**Required action 1:**
In the interview excerpt, who killed Sergei?

It is something we want to embrace moving forward. When we feel we have reached the end of that character’s arc and we don’t have any more story to tell with them, that will be it for them. For us, an important element is bringing in new characters like Dev Ayesa and Miles Dale [Toby Kebbell]. Bringing in these types that can carry on the show when the older generations take less of the real estate.

At this point, we don’t know what that looks like in Season 5, but it is definitely a challenge. Aging them with makeup is also a big challenge. But they are such strong performers and good people that it is always really hard to say goodbye. Specifically speaking to Ed as the grumpy old man holding onto Mars, we don’t see him back on Earth with Dani at the end of the finale.

Is it possible he is still on Mars in 2012? Wolpert: Anything is possible. But you can at least admit you are still playing with audience expectations about when some of these characters might leave. In the penultimate episode, we hear Dani talk about how excited she is to meet her grandchild back on Earth, which I think some of us saw as a big red flag that she could die before that ever happens.

And she almost does die from a gunshot in the riot, but she survives! Did you ever think about a different ending for her? Nedivi: Oh no, we were dead set to — let’s put it this way: As you know, with the show, death is always an option. I think we went in early on knowing this was the end of her arc in that way on the show.

But we didn’t know if that would be her death or not. When we got to the writing of Episode 10, Matt and I leave ourselves some flexibility, because you want to see how the season is coming together and feels to us. With the gravity of everything going in the finale, it just didn’t feel right to end it in such a dark way.

It didn’t feel necessary, and it didn’t feel like the only way to leave our show was to be killed. But I think people are always looking for any sign that someone may die, and we did lean into that in the fight during the finale in a way that was very effective. Wolpert: And I have to say that I am really proud of the way that moment plays out when she comes back and meets her grandchild for the first time.

The way the music goes against that moment, where it has this epic quality even though it is a quiet moment of a grandmother meeting her grandchild for the first time. That is epic in its own way. As we were talking about before, it is this hand off of one generation to another, and it felt like it encapsulates the nature of our show in a really beautiful way.

You see that generational hand off between Margo and Aleida (Coral Peña) as well. First, they learn Russia killed Sergei (Piotr Adamczyk) for helping them. Then, Margo takes the fall for their part in sabotaging NASA’s Goldilocks mission. What is next for Margo now that she has been arrested? Nedivi: Off that ending, I think prison is definitely in her future.

With her, we did know that was what we were leading to this season. We love this idea that she sort of takes the fall for Aleida in that moment. But as she walks out of this building that has been such a huge part of her life, it’s not that she’s smiling exactly, but there is something Wrenn did with Margo’s expression that makes her look content.

The thing we discussed with Wrenn is that this isn’t a happy ending, but it is probably an appropriate ending. In a way, there is some guilt there. But once she realizes going back to Russia is no choice at all because of what she discovers, she knows this is the right thing. She probably deserves to go to prison, and if she can do that by helping Aleida out, what better way to go out? It was a really strangely beautiful moment, and one of my favorites of the whole finale is when Aleida goes up to hug her.

**Records for this task:**
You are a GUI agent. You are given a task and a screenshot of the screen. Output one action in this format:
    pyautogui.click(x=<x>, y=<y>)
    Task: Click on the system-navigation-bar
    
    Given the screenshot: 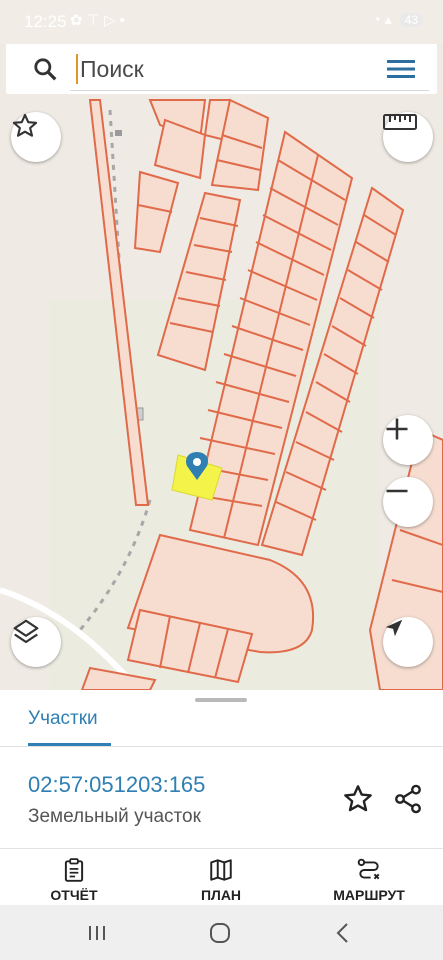 What is the action you would take?
    pyautogui.click(x=222, y=932)
    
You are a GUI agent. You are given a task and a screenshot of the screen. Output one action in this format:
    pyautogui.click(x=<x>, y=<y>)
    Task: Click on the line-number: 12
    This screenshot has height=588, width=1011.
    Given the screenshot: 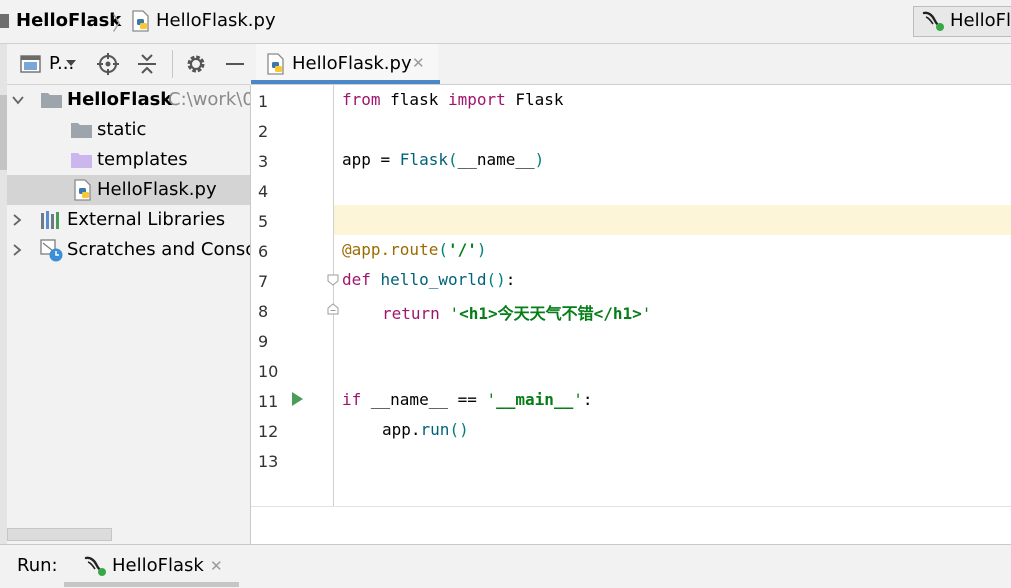 What is the action you would take?
    pyautogui.click(x=268, y=432)
    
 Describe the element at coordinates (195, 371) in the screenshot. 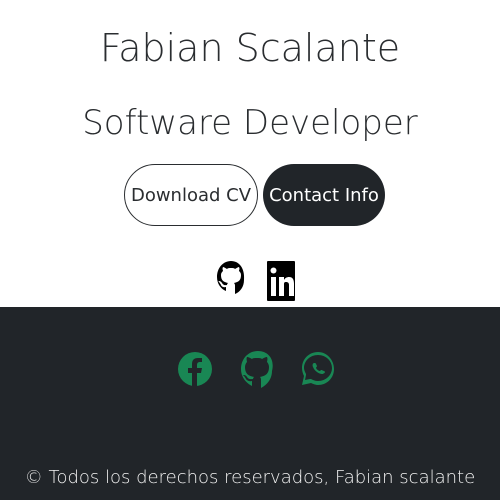

I see `facebook-icon` at that location.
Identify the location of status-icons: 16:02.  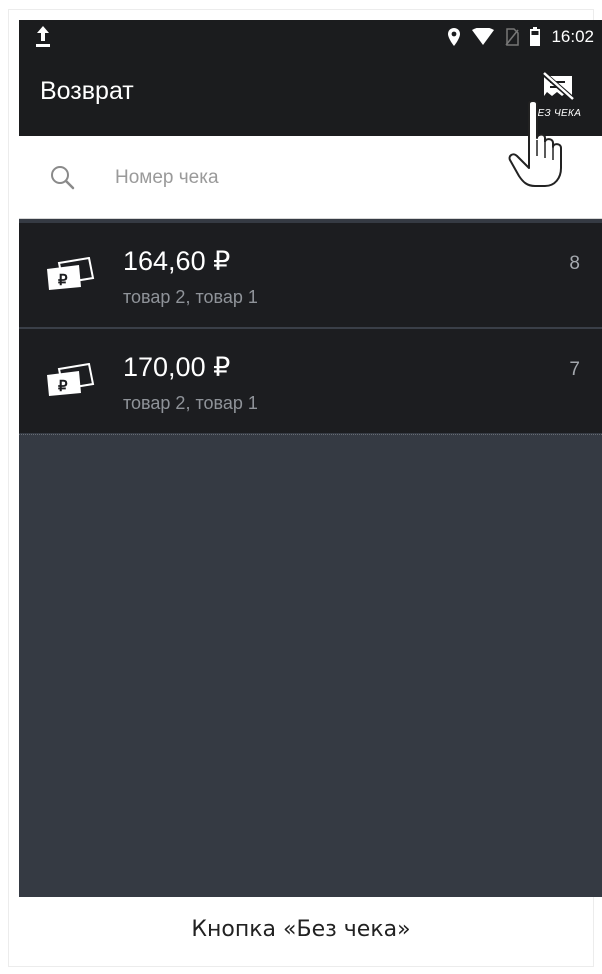
(520, 37).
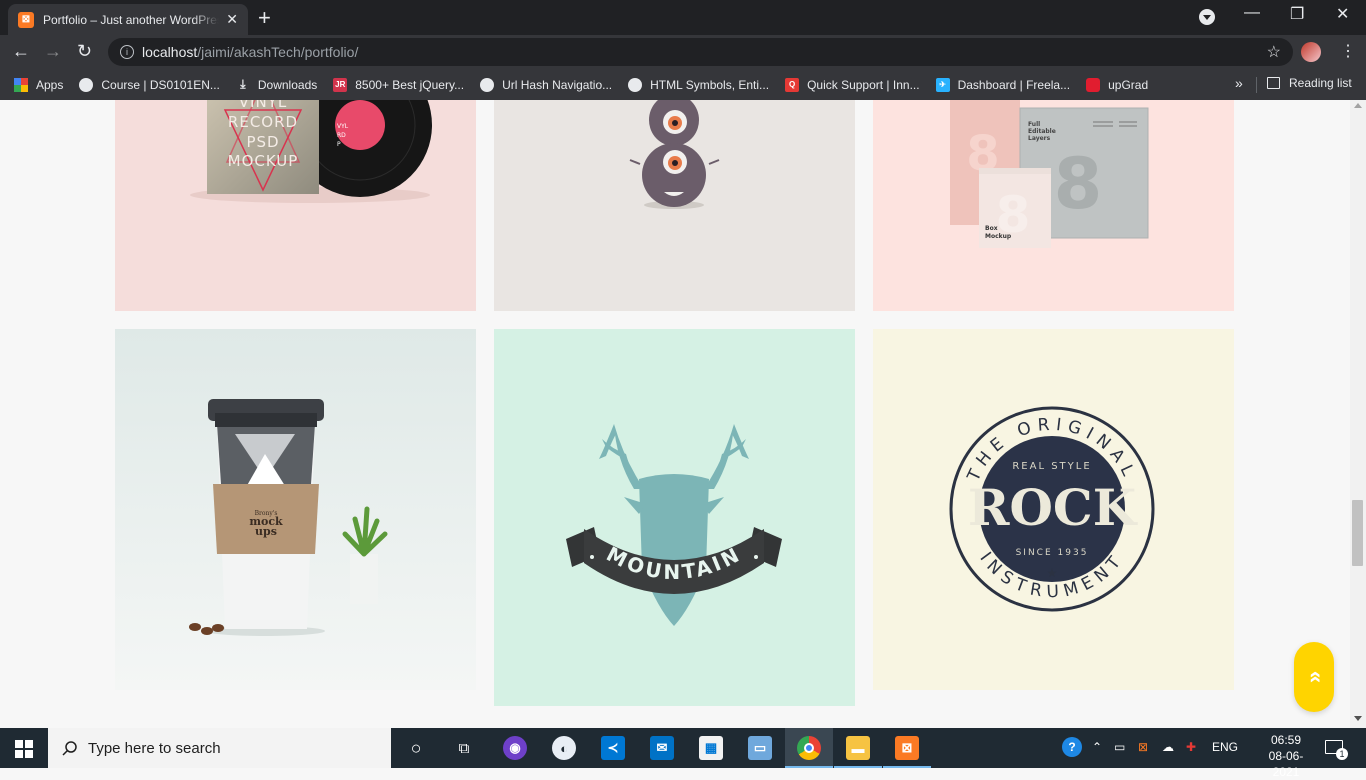 The width and height of the screenshot is (1366, 780). Describe the element at coordinates (700, 52) in the screenshot. I see `address-bar: i localhost/jaimi/akashTech/portfolio/ ☆` at that location.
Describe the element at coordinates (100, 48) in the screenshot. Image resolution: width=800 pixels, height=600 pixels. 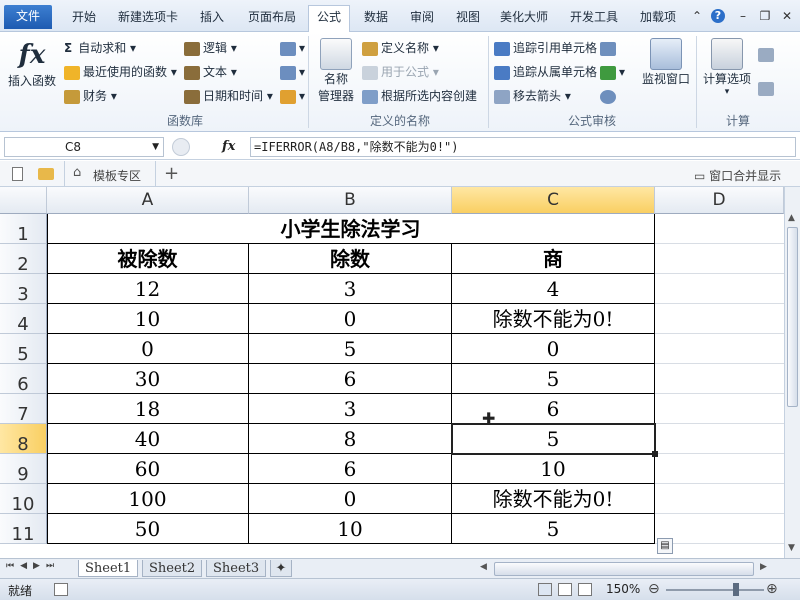
I see `autosum-button: Σ 自动求和 ▾` at that location.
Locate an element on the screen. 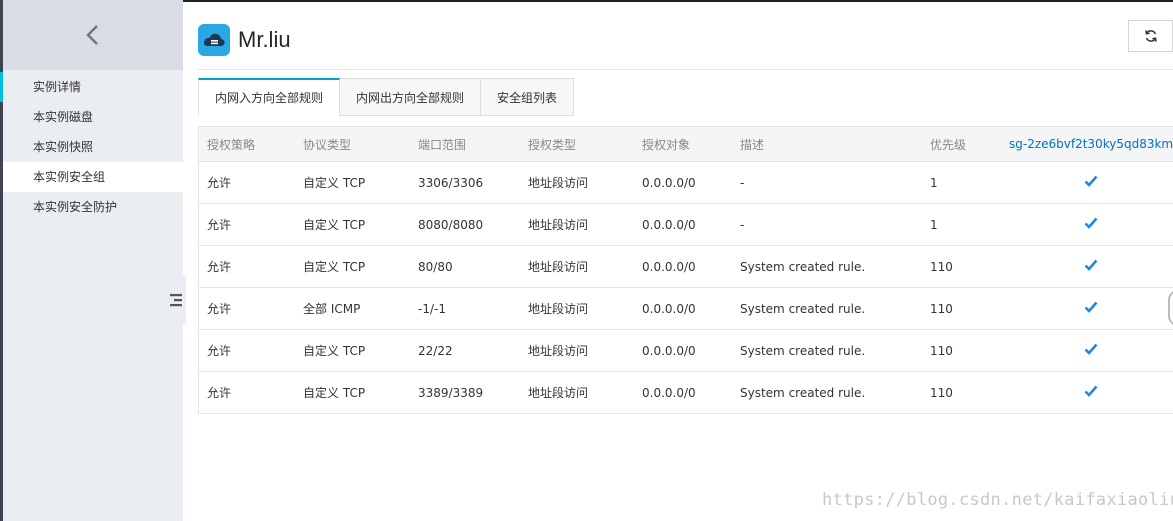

**Required action 2:**
Format the stretch of entries from the line containing "Identify the location" through the end of the entries as a numbered list, skipping blank lines and omitting the pictures.

**Worked solution 1:**
Russia

**Worked solution 2:**
1. Identify the location of status-icons: 16:02.  
2. (520, 37).
3.  The width and height of the screenshot is (1366, 780). Describe the element at coordinates (700, 52) in the screenshot. I see `address-bar: i localhost/jaimi/akashTech/portfolio/ ☆` at that location.
4. Describe the element at coordinates (100, 48) in the screenshot. Image resolution: width=800 pixels, height=600 pixels. 
5. I see `autosum-button: Σ 自动求和 ▾` at that location.
6. Locate an element on the screen. 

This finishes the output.